BNSF Cuts Back Grain Car Delays

May 17, 2015, The Bismarck Tribune, APRIL BAUMGARTEN Forum News Service
 
More cars and less cargo means fewer delays.
 
That’s what officials said last week, referring to the most recent grain by rail numbers. BNSF Railway had 144 outstanding grain cars from May 9-12 in North Dakota, and the company’s trains were an average of 6.8 days late, said Mike Trevino, assistant vice president of external communications for BNSF.
 
The number is compared to 7,200 outstanding cars during the same time period last year, according to BNSF. Grain trains were on average 21.7 days late during that week.
 
“It really was a perfect storm that created the huge backlog,” said U.S. Rep. Kevin Cramer, R-N.D., who reviews weekly shipment updates from BNSF and Canadian Pacific Railway. CP has had no outstanding cars and no delays in North Dakota since Feb. 2, according to a report from Cramer.
 
Shippers started to feel the crunch in spring 2014 after a late harvest in 2013, Cramer said. High commodity prices and record crops also pushed more grain to the rails.
 
“There was an urgency to get the product to market,” he said. “With the really cold weather (in winter), you have trains that aren’t as long. All of those things created a perfect storm to create this backlog.”
 
That perfect storm seemed to be reversed with more cars and less ag product to shift, Cramer said.

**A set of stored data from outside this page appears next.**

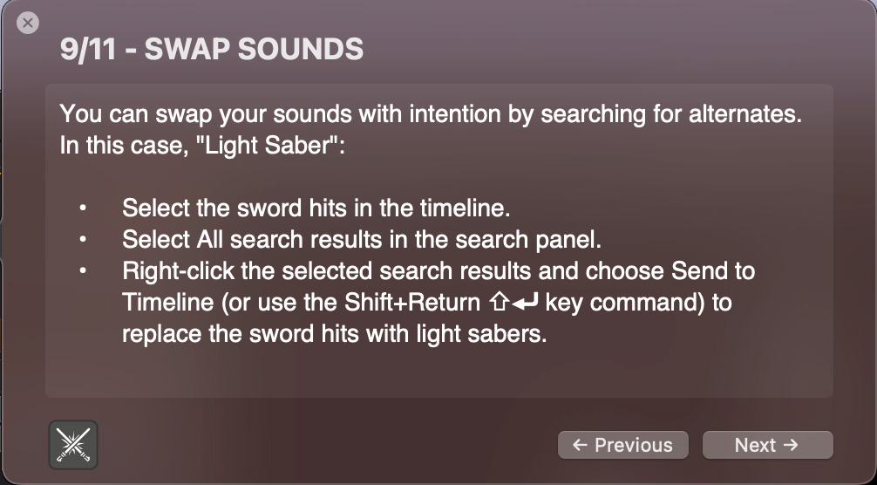The image size is (877, 485).
Task: Click the "replace the sword hits" final line
Action: 334,334
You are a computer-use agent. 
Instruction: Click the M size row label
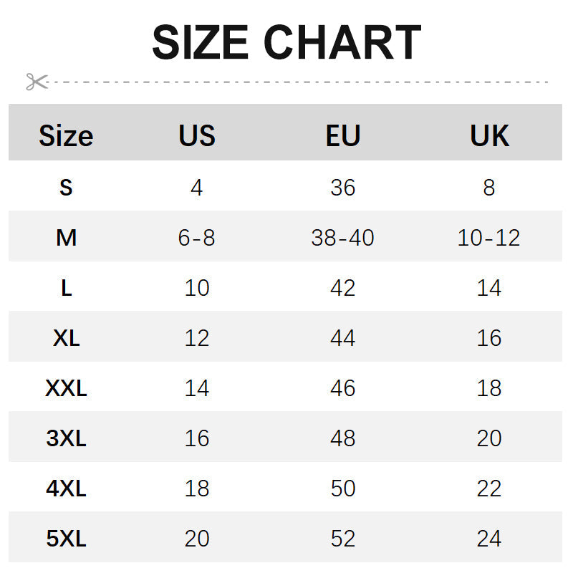click(x=66, y=238)
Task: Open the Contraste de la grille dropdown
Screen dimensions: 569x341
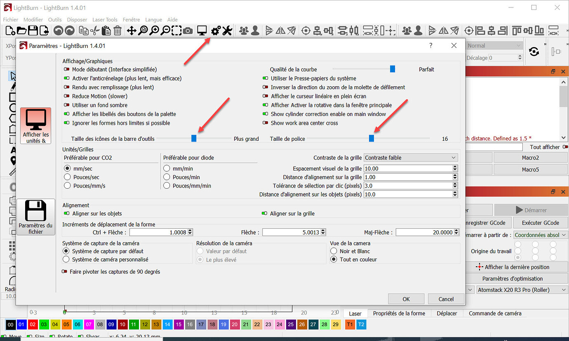Action: (410, 157)
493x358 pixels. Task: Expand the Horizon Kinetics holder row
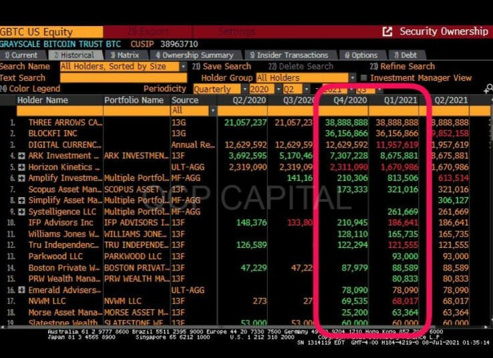pyautogui.click(x=22, y=166)
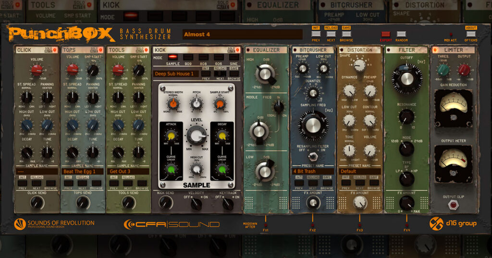Turn the Filter Cutoff knob
This screenshot has width=492, height=258.
pos(406,77)
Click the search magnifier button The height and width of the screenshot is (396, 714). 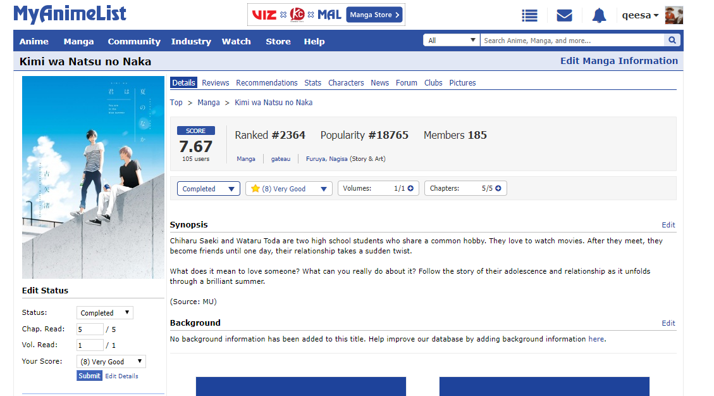pyautogui.click(x=672, y=41)
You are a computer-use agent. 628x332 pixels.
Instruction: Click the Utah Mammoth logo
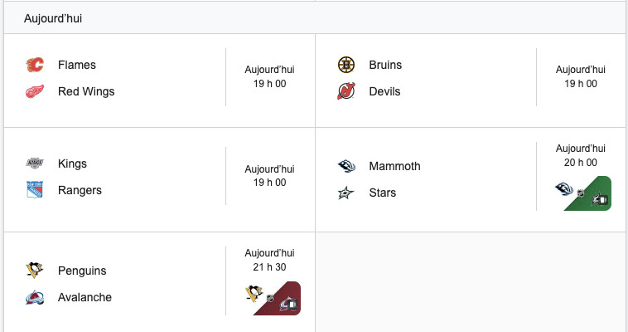345,166
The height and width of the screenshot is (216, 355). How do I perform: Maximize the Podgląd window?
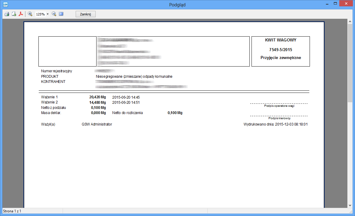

BNSF invested more than $5.5 billion last year, with more than $1 billion going to expansions.
 
“That’s certainly a part of it, no doubt,” Cramer said. “You have to give that credit where it belongs.”
 
The company announced in February its improvement and maintenance plan for North Dakota totaling $326 million, with funds going to projects in Dickinson, Devils Lake, Hillsboro and Jamestown.
 
That comes on the heels of more than $400 million of track improvements last year in the state, including a double-track system for Minot and Williston.
 
BNSF also added 613 locomotives, more than 7,000 employees and more than 7,500 railcars to its nationwide fleet, which Trevino partially credits to cutting back on delays.  This year, BNSF plans to spend approximately $6 billion on maintenance and capacity expansion, according to its annual report.
 
“Fundamentally, it has been our ability to add capacity to our network,” he said.
 
Cramer said he couldn’t ask more of BNSF than what they delivered, especially with the investments in North Dakota.
 
A mild winter allowed filled trains to move product, Cramer said, adding a closer-to-average, on-time crop and lower commodity prices.
 
“We have to be honest and say some people weren’t as anxious to move their product to market,” he said. “It was the perfect storm that created the backlog, and it was the perfect storm 180 degrees that allowed it to be freed up quicker.”
 
Unprecedented growth
Last year BNSF hauled nearly one million carloads of agricultural commodities across the country, a 1.9 percent increase from 2013.
 
But the challenge came in the north, said Trevino. Rail traffic into Minnesota, Montana and the Dakotas has increased by 31 percent since 2009, but traffic going out has increased for those states by 69 percent, according to BNSF.
 
The increase correlates with increased oil production in the Bakken. North Dakota, the No. 2 oil producer behind Texas, produced 1.19 million barrels of oil per day in March.
The U.S. moves more than a million barrels of oil per day compared to 55,000 barrels per day in 2010.
 
The most BNSF has hauled in a year was in 2006, when more than 10.6 million cars carried product across the country. That figure “tapered off” and fell to less than 8.5 million units in 2009 during the recession. BNSF continued to add cargo, shipping almost 10.3 million units last year.
 
But the difference is that the cargo has changed and has become more diversified, Trevino said.
 
“We had unprecedented growth in the northern part of our railroad, which helps explain why we had a capacity challenge,” Trevino said.
 
Some have argued rail companies give precedence to oil shipments, but BNSF has denied those allegations. It moves an average of nine oil trains each day, compared to 10 last year, Trevino said.
 
“We are moving a little bit less (oil) this year than last year,” he said, adding each oil train pulls at least 100 cars.